> **Passage**:
>>>

Myth 1: Women with small breasts produce less milk than women with large breasts.
- Fact: Milk supply is not a function of breast size. It is a function of supply and demand. The more you breast feed your child, The more milk you produce. Proper latching and frequent nursing will ensure that you produce enough to fulfil all your child’s needs.
Myth 2: Breastfeeding is painful.
- Fact: Breastfeeding can cause some tenderness only in the first few days as your body adjusts to it. This is temporary. Continuous pain is a sign of improper latching on and should be corrected.
Myth 3: A mother should stop breastfeeding if she is sick.
- Fact: For most common illness, women should continue to breastfeed during their illnesses. The baby needs the antibodies provided in breast milk.
Myth 4: Breastfed babies need iron supplements.
- Fact: The iron in breast milk is easily absorbed. Iron supplements are not usually needed for infants younger than six months.
Myth 5: A baby with diarrhea should stop breastfeeding.
- Fact: The best thing a mother can do for a sick infant is to continue breastfeeding.
How Breastfeeding can Help Achieve MDGs (Millenium Development Goals)
Breastfeeding can help Eradicate extreme poverty and hunger.
- Breastfeeding is a natural and low-cost way of feeding babies and children. It is affordable for everyone and does not burden household budgets compared to artificial feeding.
Breastfeeding can help Achieve universal primary education.
- Breastfeeding and good quality complementary foods significantly contribute to mental and cognitive development, and thus promote learning.
Breastfeeding can help Promote gender equality and empower women
- Breastfeeding is the great equaliser, giving every child a fair and best start in life. Breastfeeding is uniquely a right of women and they should be supported by society to breastfeed optimally.
Breastfeeding can help Reduce child mortality
- Infant mortality could be readily reduced by about 13% with improved breastfeeding practices alone, and 6% with improved complementary feeding. In addition, about 50-60% of under five mortality is linked to malnutrition, due to inadequate complementary foods and feeding following on poor breastfeeding practices.
Breastfeeding can help Improve maternal health
- Breastfeeding is associated with decreased maternal postpartum blood loss, breast cancer, ovarian cancer, endometrial cancer, and the likelihood of bone loss postmenopause. Breastfeeding also contributes to contraception and child spacing, reducing maternal risks of pregnancies too close together, for example anaemia.
Breastfeeding can help Combat HIV/AIDS, malaria and other diseases
- Exclusive breastfeeding together with antiretroviral therapy for mothers and babies can significantly reduce the transmission of HIV from mother to child. More importantly, breastfeeding reduces the death rate in babies exposed to HIV, thus increasing the rate of HIV-free survival.
Breastfeeding can help Ensure environmental sustainability
- Breastfeeding entails less waste when compared to formula production involving the dairy, pharmaceutical, plastics and aluminium industries, and reduces the use of firewood and fossil fuels in the home. With breastfeeding we have a healthy, viable, non-polluting, non-resource intensive, sustainable and natural source of nutrition and sustenance.
Breastfeeding can help Develop a global partnership for development
- The Global Strategy for Infant and Young Child Feeding (GSIYCF) fosters multi-sectoral collaboration, and can build upon various partnerships for support of development through breastfeeding and complementary feeding programs.

<<<

> **Dataset content**:
>>>

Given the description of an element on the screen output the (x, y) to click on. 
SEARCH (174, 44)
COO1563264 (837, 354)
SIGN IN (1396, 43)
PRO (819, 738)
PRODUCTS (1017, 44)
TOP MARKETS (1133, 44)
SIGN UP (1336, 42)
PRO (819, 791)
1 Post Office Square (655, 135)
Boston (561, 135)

<<<

> **Apply what you read**:
- A) Rewrite the part of the breastfeeding text that opens with the words containing "- Fact: For" and closes with "than six months.", putting "immune factors" in place of "antibodies".
- B) In the breastfeeding text, by about what percentage could infant mortality be reduced with improved breastfeeding practices alone?

> **Expected responses**:
- A)
- Fact: For most common illness, women should continue to breastfeed during their illnesses. The baby needs the immune factors provided in breast milk.
Myth 4: Breastfed babies need iron supplements.
- Fact: The iron in breast milk is easily absorbed. Iron supplements are not usually needed for infants younger than six months.

- B) About 13%.